The recently formed company is a special purpose vehicle geared specifically towards retail investments in car financing, which it describes as a “broadly untapped and growing asset class, one that until now has only been the preserve of large institutional investors”.
The new product is called The Harborside Funding LLC loan and is aimed at “professional and sophisticated investors”. It is designed to return capital after four years and its 8% annual interest will be paid to investors quarterly.
Harbourside says non-US investors with be provided with tax neutrality because the product is domiciled in Delaware and is US dollar denominated.
The company added that it is capitalising on the increase in the auto loan securitisation market. This has resulted from an increase in auto sales, and in 2013 the issuance of auto loan securitisations rose to $61bn, up 60% from 2012 figures.
It has also taken a number of steps to mitigate investment risk, such as only financing loans to employed individuals living in rural or remote areas where personal transport is a necessity, and fitting each vehicle with two GPS tracking devices so they can be easily traced and repossessed.

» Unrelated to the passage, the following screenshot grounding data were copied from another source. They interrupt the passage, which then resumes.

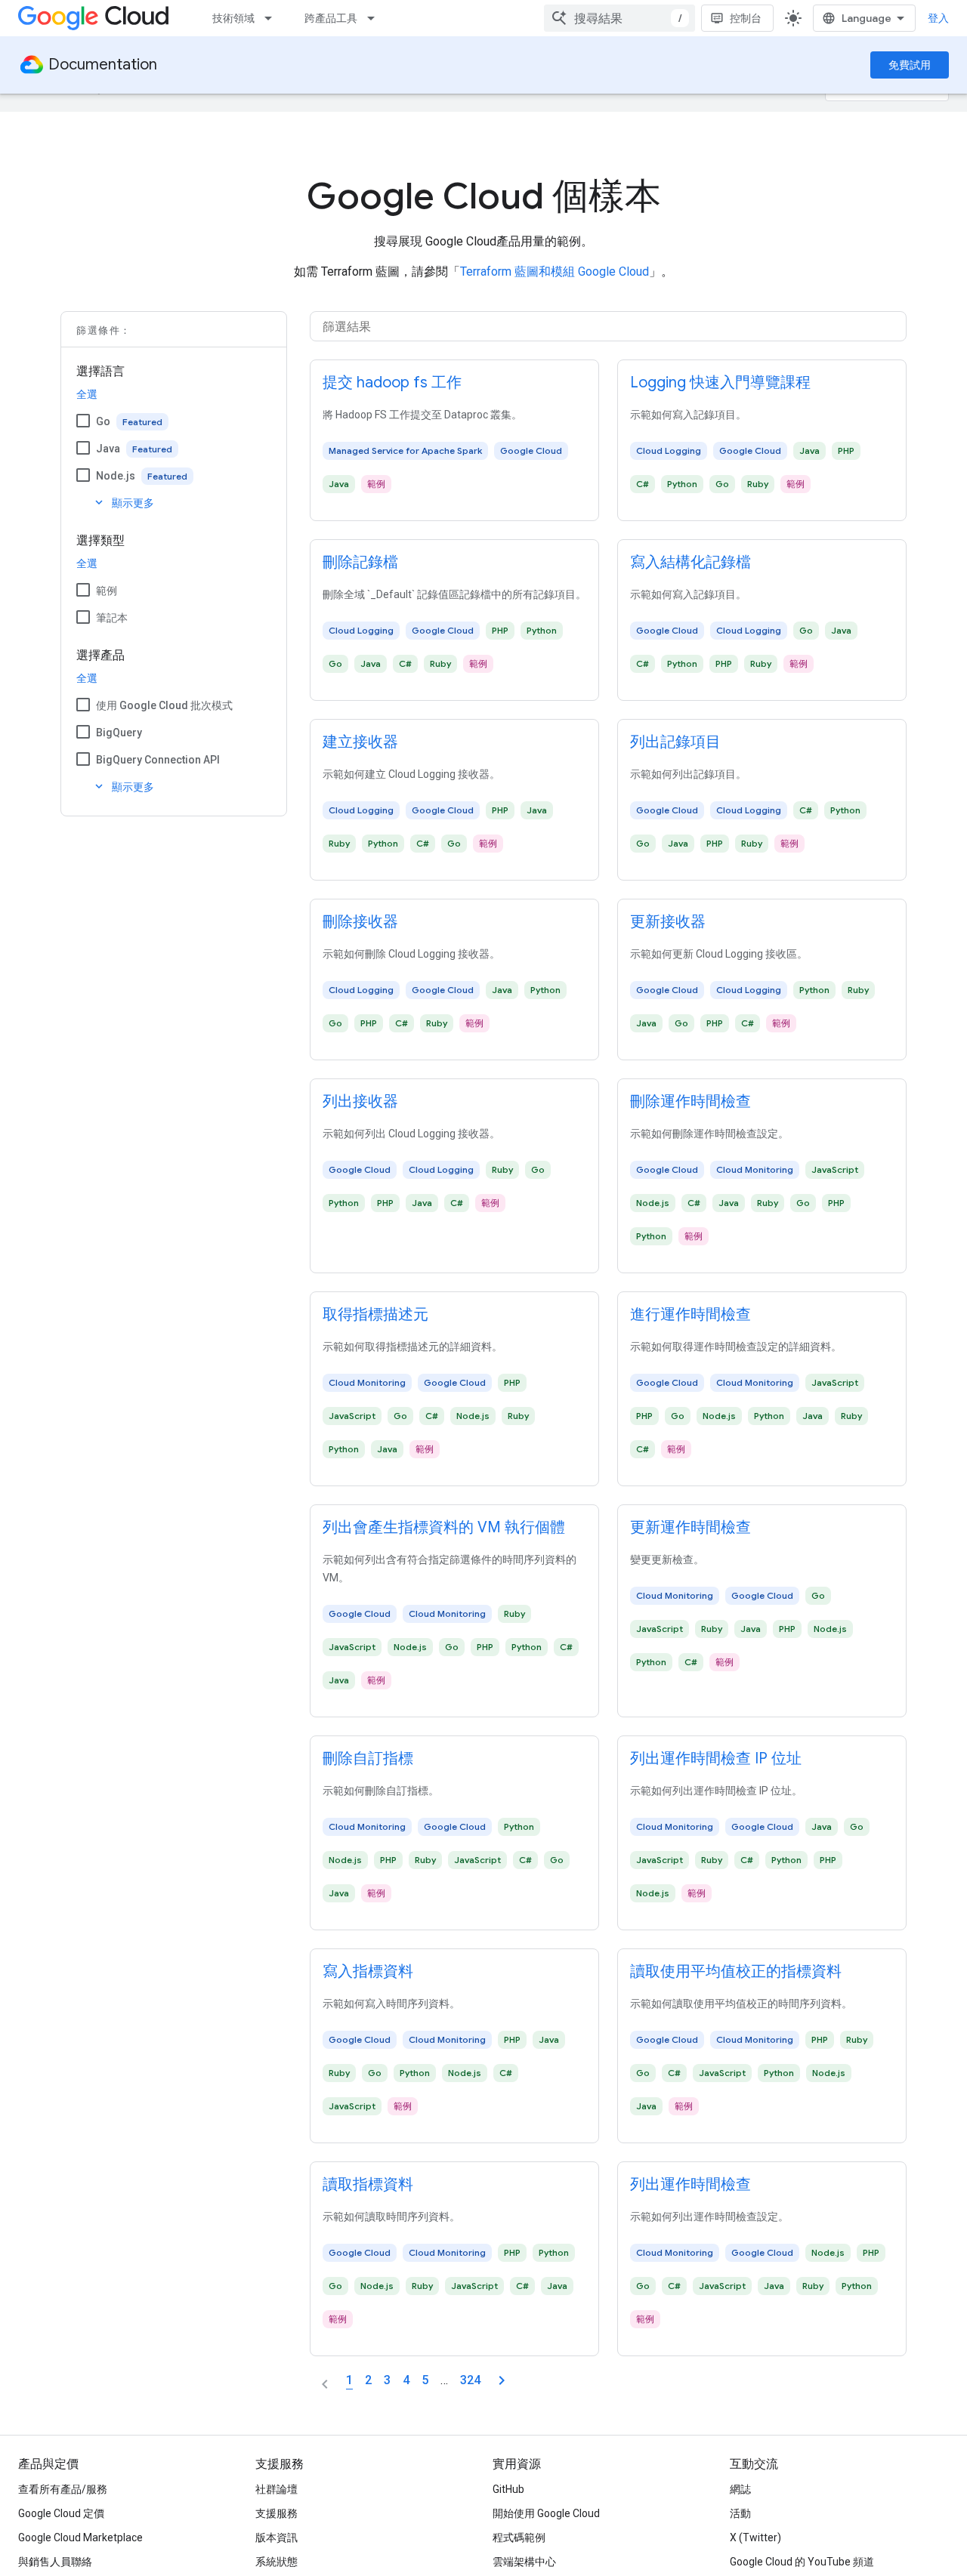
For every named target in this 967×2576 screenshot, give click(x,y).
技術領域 (233, 18)
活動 (740, 2513)
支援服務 (276, 2513)
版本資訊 (276, 2537)
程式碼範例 (519, 2537)
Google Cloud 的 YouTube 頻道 (802, 2562)
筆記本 (112, 618)
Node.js (115, 476)
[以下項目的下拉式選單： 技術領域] (273, 18)
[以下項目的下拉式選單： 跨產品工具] (375, 18)
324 (470, 2380)
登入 (938, 18)
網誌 (740, 2489)
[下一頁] (502, 2380)
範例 (106, 591)
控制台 (746, 18)
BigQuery (119, 733)
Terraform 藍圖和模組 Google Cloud (554, 271)
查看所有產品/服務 (62, 2489)
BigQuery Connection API (158, 760)
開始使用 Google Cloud (546, 2513)
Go (103, 421)
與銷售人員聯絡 (55, 2562)
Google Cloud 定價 (61, 2513)
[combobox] (619, 18)
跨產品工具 (330, 18)
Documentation (102, 64)
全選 (86, 394)
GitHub (508, 2489)
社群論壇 (276, 2489)
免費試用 (909, 65)
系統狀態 (276, 2562)
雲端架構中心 (524, 2562)
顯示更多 (123, 502)
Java (108, 449)
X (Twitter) (755, 2537)
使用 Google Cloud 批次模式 (164, 705)
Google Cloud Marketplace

The product also has a small average loan size of $15,000 to reduce the potential impact of non-payments on the total portfolio, and portfolios are selected from a pool of more than $48m of used car loans, which are currently financed with a national US bank.
Secure and dependable
Managing director, Marc Feaster, said: “It may come as a surprise to some, but securitised US car loans are increasingly used by large financial institutions because – provided the investment process is disciplined and robust – the returns are secure, dependable and largely uncorrelated to mainstream asset classes.
“Delinquencies on US car loans are falling all the time; a recent Experian study which monitored more than 700 million vehicles found that payment defaults over the month to April 2014 had fallen to 1.11%, the lowest for almost a decade.”
He added that when Harborside’s investment strategy is factored in, the delinquency percentage would fall to an even lower level.